Our League Cup tie with Arsenal earlier this week handled a start to Matt Targett, a player who we’ve been hearing good things about for a while so it was good to see him get a run out at a decent level. He didn’t disappoint — an excellent eye for the ball and started a number of moves from the back that led to decent goal scoring opportunities. I’m always delighted when a player can seek out a ball coming from forty yards away and maintain possession, and he managed that on a number of occasions. Only eighteen and a worthy successor to Luke Shaw in that regard — should provide decent cover for Ryan Bertrand in the left back position.

Targett’s been called up for England’s Under-20s this season, as has Harrison Reed who’s been banging around on the edge of the first team for a couple of seasons now. Regularly gets compared to Paul Scholes for no other reason than they’ve got the same hair colour as far as I can tell. He was called to train with the England first team before the last round of internationals, which was presumably very exciting for him, and will probably get a run in the first XI at some point this season when someone gets an injury.

Lloyd Isgrove made his Premier League debut against Liverpool at the beginning of the season and gave a decent account of himself, despite the loss. He’s got a confidence, much like other academy prospects, that you wouldn’t expect from someone with the little experience he has. Picked up a knock a few weeks ago which isn’t ideal but should be competing for a position on the wing with the rest of them. He’s a great example of having decent options from the academy that have the hunger to push into the first team, something that’s being encouraged more and more at the club.


Short, medium and long term aims for Southampton…

In the short term the aim has to be to solidify as a team and try to maintain the incredible start we’ve had to the season — six games undefeated, five wins in a row and ten points in the league. It might seem a cynical view but that’s a quarter of the way to Premier League safety, and that has to be the immediate aim. Injuries and suspensions will take their toll on the squad as the season rolls on, so it’s important to make the most of this star to the season and the optimism that surrounds the club. James Ward-Prowse is looking like he’ll be out until Christmas with a stress fracture in the foot, and a few more of those injuries could stitch us right up. December sees us take on Arsenal again, United and Chelsea, with Man City at the end of November which could be a very tricky time for the club.

Medium term, there’s no reason why a decent run in the cup shouldn’t be on the cards. The performance at Arsenal shows that Koeman is taking the competition seriously, something his predecessor failed to do by sending out a second-string team to take on a distinctly average Sunderland side in the fourth round last year. Realistically it’s our best shot at both silverware and a European spot this season so it’s worth pursuing.

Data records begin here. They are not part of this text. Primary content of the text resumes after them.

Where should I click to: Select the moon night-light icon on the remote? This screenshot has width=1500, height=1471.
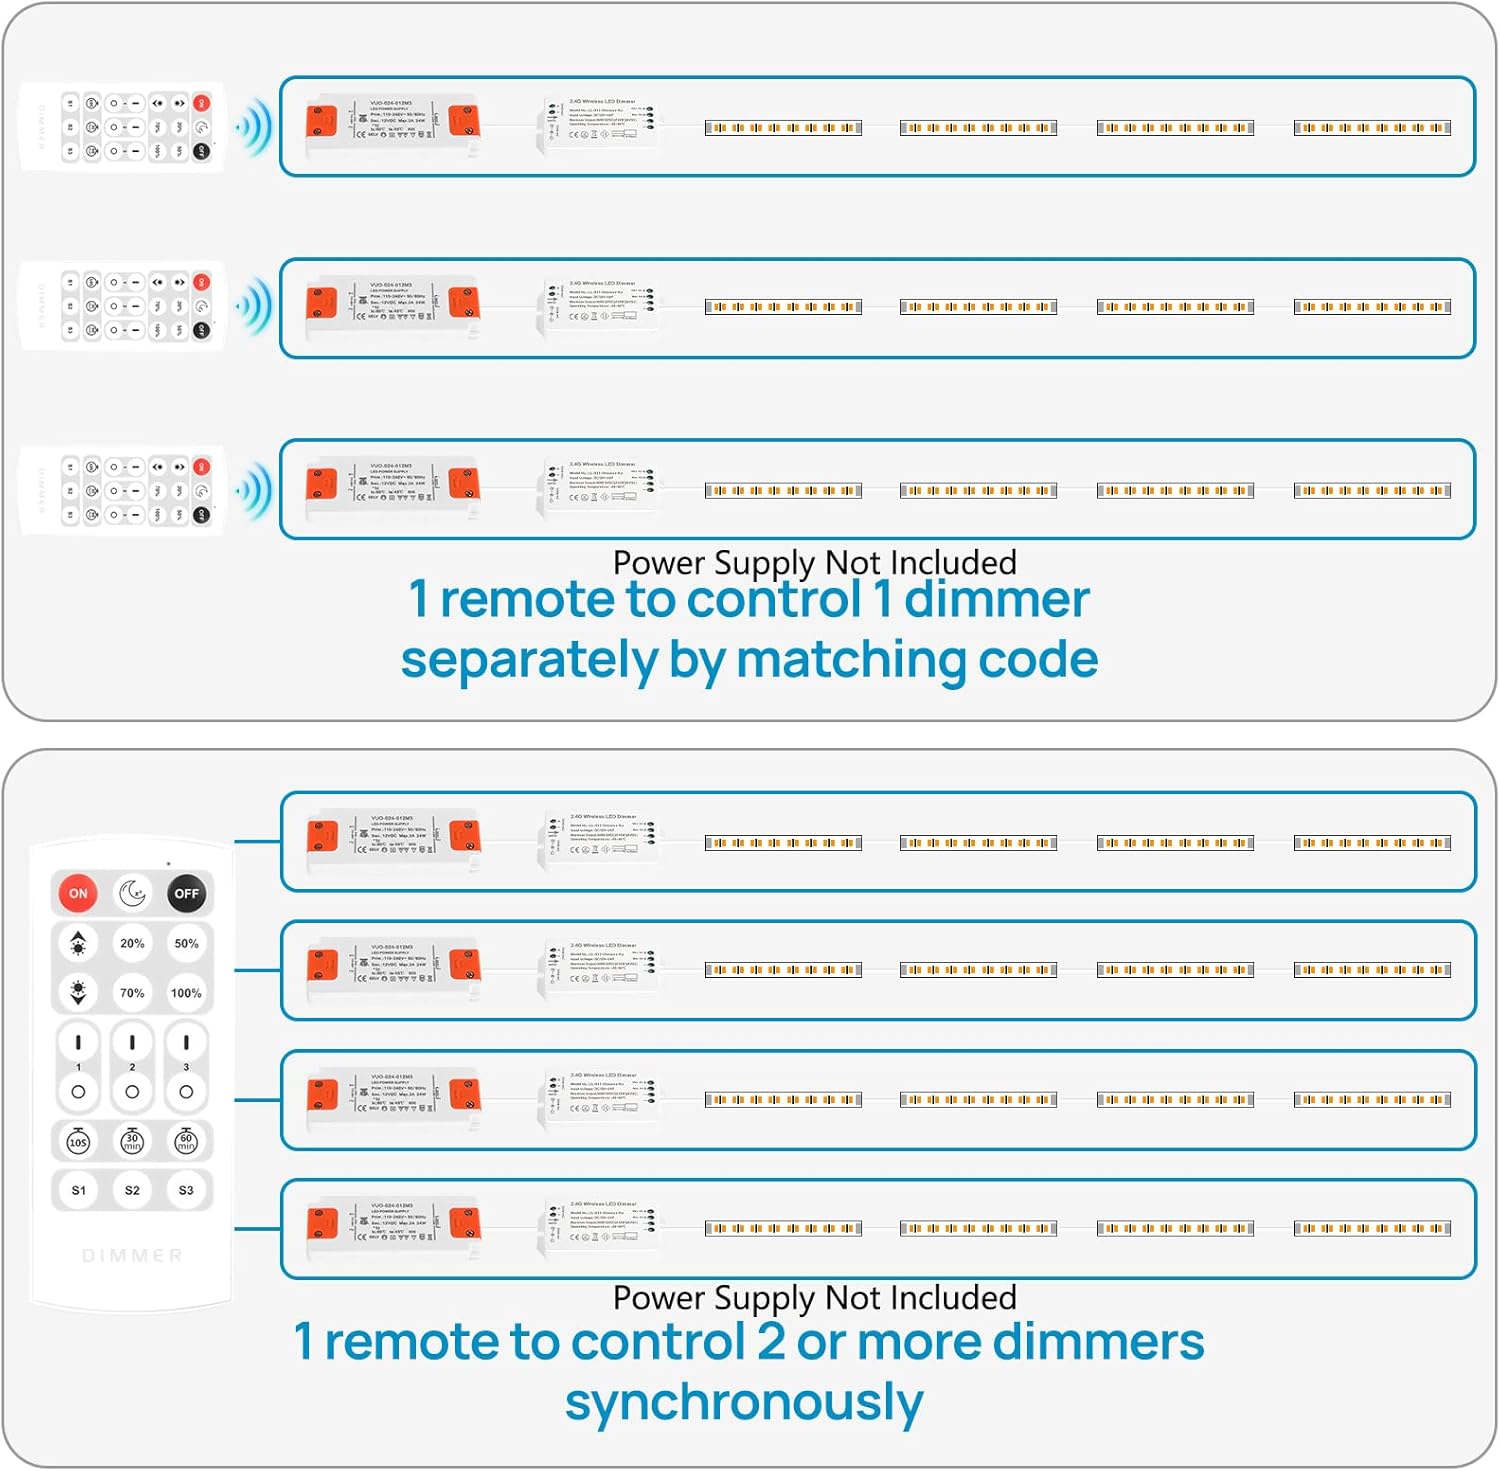[132, 893]
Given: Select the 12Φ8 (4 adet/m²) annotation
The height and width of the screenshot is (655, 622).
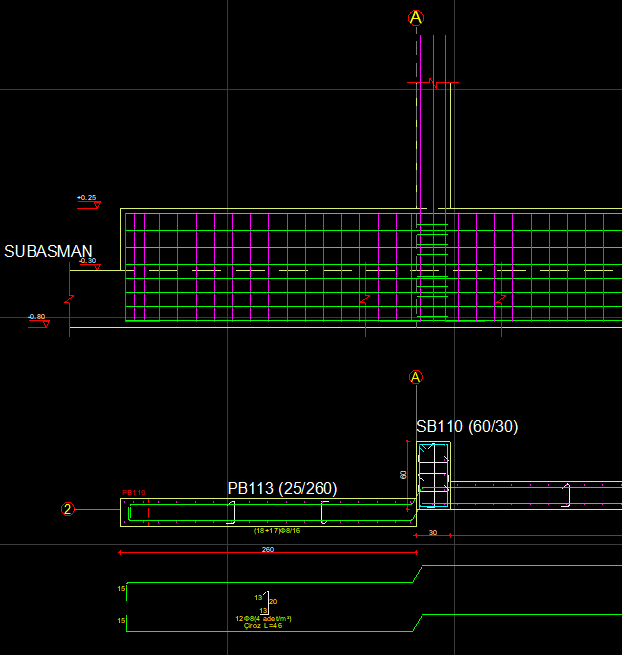Looking at the screenshot, I should click(x=263, y=618).
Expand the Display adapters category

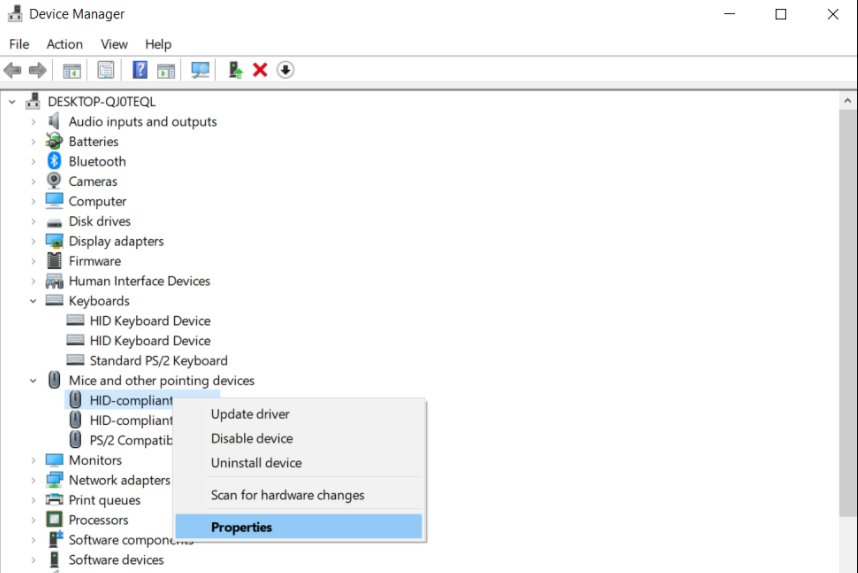coord(33,241)
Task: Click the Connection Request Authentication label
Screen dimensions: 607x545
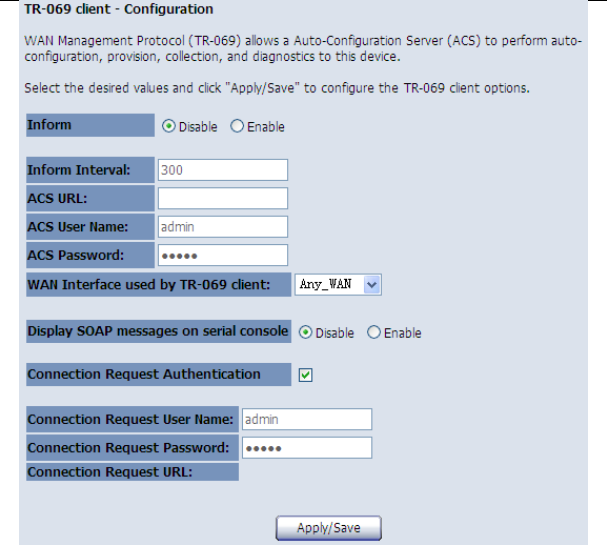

I’d like to see a similar effort in the FA Cup as well which would be a real shot on the arm for the fans and some of the fringe players to prove their worth.

This season was hyped as one where a club in disarray could end up going down in flames, and the start of the season has seen us do better than even someone as optimistic as me could imagine. I think long term the aim has to be to finish higher than last year’s eighth in the league, to push on and aim for that Europa League slot. European football raises your profile, invites a higher class of player and helps you keep hold of your stars. We’ve done alright out of this transfer window with some shrewd signings and retentions but I wouldn’t want to put any money on being able to repeat the trick two seasons in a row.